::: Data extract :::

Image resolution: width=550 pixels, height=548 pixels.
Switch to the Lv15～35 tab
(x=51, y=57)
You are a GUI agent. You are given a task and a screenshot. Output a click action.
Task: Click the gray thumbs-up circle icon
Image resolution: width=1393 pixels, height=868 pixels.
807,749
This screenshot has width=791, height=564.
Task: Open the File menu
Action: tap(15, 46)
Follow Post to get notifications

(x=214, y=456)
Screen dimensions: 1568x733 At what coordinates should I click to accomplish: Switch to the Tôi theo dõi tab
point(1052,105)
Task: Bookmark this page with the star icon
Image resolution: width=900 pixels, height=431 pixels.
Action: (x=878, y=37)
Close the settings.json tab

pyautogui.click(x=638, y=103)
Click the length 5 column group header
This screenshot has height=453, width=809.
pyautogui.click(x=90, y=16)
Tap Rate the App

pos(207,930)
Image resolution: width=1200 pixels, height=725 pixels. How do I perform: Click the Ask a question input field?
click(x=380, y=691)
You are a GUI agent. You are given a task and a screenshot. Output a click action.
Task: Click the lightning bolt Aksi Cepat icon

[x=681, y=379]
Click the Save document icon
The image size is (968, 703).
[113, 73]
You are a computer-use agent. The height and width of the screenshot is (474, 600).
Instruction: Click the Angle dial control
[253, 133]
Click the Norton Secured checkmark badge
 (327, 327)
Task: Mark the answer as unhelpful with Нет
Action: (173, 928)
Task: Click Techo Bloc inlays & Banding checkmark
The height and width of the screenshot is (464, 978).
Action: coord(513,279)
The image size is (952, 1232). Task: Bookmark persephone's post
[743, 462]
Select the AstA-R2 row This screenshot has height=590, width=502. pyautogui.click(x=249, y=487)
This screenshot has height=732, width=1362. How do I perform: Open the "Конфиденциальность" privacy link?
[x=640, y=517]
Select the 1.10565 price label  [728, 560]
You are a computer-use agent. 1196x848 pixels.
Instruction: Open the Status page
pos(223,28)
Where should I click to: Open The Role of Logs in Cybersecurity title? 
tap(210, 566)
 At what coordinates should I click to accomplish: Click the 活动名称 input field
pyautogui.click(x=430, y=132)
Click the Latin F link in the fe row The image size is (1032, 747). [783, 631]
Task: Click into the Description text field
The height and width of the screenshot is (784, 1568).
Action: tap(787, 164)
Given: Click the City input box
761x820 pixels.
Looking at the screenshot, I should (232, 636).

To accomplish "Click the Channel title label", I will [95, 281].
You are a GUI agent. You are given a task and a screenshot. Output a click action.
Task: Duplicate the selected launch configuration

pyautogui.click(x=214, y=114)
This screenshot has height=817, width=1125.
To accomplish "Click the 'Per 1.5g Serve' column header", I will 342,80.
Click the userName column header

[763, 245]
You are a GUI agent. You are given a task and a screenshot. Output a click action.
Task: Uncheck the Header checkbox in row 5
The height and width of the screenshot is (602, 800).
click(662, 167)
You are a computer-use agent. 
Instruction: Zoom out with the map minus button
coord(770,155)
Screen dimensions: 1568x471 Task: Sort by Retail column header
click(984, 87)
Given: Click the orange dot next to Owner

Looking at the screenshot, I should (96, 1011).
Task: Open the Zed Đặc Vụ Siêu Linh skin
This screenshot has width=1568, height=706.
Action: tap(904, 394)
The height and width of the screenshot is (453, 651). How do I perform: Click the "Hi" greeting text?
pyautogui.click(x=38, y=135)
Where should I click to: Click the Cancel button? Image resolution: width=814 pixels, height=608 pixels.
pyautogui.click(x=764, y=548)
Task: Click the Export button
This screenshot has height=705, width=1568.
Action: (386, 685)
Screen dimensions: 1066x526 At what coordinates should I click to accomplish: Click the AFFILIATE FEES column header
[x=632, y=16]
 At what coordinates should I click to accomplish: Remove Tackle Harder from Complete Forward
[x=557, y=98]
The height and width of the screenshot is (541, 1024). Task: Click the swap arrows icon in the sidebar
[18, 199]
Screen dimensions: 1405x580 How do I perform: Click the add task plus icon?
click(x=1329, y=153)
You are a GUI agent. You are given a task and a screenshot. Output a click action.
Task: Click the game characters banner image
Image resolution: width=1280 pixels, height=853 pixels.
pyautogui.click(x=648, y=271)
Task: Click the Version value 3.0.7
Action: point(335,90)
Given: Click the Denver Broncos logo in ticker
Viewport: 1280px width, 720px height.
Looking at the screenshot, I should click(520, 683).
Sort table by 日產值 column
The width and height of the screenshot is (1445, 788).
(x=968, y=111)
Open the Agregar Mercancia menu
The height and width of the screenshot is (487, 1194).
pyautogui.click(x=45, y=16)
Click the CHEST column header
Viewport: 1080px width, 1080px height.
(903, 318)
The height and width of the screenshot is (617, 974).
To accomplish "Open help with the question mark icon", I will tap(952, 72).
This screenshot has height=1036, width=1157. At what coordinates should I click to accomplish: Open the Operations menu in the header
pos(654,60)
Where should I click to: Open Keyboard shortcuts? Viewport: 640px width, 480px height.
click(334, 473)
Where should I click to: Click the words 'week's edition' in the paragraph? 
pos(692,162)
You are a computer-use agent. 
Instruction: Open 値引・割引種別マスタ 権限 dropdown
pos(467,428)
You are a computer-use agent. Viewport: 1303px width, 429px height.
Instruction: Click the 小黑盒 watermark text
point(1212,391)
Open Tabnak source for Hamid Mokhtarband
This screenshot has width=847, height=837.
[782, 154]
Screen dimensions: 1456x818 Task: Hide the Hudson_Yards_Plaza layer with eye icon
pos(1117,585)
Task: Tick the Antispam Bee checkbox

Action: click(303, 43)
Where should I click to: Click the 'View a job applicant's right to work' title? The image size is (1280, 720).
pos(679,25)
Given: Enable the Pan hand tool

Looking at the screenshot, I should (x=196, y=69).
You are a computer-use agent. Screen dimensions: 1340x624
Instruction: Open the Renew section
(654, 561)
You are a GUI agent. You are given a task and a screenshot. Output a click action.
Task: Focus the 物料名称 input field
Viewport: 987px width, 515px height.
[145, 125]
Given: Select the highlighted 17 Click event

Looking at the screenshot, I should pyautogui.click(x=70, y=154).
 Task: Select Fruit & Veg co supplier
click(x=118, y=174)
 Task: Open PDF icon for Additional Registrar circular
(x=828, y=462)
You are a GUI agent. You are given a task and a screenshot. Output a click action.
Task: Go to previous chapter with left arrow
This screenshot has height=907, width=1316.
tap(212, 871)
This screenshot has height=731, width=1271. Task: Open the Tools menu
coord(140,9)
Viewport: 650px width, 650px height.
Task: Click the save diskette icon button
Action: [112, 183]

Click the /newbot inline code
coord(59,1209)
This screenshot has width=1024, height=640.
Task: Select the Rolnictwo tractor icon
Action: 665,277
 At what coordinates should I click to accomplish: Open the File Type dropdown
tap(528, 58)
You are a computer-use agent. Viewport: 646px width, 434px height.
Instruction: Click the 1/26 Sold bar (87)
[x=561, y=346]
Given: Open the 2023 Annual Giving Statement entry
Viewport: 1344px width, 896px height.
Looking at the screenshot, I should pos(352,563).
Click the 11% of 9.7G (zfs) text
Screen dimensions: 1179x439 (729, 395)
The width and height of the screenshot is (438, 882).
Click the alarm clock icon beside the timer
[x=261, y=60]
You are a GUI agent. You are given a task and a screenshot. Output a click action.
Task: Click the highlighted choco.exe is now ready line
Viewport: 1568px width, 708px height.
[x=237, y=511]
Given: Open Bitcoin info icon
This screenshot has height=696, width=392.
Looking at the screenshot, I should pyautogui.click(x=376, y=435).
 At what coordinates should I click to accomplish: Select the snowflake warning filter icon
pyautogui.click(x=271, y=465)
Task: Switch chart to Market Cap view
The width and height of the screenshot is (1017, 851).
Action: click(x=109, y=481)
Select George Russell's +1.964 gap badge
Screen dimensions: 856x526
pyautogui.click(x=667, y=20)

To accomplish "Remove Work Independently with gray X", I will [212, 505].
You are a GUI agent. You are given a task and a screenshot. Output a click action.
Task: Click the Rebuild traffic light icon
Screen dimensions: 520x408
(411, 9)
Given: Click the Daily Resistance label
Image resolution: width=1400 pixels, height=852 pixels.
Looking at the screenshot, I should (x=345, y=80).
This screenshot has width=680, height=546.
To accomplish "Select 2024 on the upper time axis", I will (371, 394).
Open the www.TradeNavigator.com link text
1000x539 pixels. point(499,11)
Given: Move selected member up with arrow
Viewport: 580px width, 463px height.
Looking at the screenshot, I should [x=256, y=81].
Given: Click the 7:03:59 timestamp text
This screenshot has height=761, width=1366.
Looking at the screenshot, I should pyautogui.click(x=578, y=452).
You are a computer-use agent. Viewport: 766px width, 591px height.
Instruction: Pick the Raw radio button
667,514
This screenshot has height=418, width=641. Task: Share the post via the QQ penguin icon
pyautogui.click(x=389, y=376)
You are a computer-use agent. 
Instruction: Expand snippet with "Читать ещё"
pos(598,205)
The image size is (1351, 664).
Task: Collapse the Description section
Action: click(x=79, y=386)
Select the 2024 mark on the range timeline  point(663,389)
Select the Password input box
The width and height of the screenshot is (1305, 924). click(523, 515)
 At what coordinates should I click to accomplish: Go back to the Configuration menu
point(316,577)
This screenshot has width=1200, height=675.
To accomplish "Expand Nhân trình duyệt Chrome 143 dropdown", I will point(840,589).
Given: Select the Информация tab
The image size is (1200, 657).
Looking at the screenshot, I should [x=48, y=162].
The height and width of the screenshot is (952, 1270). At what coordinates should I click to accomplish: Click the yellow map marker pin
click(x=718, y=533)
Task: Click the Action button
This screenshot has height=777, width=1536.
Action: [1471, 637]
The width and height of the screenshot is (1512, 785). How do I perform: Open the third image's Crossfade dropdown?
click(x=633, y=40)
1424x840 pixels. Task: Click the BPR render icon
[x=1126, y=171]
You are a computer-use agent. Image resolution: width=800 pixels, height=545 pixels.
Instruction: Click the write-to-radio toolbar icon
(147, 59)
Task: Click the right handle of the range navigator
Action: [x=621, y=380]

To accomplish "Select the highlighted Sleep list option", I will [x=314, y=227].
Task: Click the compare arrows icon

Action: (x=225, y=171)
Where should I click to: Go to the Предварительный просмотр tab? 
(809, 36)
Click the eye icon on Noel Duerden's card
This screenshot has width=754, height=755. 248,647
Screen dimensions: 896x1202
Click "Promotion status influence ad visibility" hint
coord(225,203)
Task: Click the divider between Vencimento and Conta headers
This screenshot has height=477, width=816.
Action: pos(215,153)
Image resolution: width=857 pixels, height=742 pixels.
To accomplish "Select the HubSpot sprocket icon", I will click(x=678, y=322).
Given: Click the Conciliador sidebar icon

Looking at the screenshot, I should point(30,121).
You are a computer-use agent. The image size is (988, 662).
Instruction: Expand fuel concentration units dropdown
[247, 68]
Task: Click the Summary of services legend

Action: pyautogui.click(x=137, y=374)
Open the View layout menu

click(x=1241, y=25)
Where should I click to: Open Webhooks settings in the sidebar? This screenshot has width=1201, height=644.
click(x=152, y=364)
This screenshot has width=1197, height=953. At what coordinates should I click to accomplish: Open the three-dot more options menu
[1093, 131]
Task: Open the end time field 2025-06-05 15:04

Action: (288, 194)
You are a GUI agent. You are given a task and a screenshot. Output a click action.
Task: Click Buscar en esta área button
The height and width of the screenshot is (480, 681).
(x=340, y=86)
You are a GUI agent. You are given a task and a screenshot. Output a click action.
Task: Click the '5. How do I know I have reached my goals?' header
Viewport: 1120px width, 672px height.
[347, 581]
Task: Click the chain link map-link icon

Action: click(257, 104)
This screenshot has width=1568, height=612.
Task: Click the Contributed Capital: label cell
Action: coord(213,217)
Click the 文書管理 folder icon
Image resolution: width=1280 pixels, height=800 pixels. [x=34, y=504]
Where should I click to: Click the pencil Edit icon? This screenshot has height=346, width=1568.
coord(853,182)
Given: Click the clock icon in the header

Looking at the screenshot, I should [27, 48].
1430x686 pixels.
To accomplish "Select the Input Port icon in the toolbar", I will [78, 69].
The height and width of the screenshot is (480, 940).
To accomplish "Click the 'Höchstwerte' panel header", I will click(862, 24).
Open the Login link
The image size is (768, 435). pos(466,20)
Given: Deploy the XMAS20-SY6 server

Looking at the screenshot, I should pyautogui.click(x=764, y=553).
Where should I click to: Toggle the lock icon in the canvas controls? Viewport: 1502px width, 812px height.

:::

Your goal: Find "gray" in the preceding records. Copy each line that holds it.

Exercise response:
Task: Click the gray thumbs-up circle icon
To accomplish "Remove Work Independently with gray X", I will [212, 505].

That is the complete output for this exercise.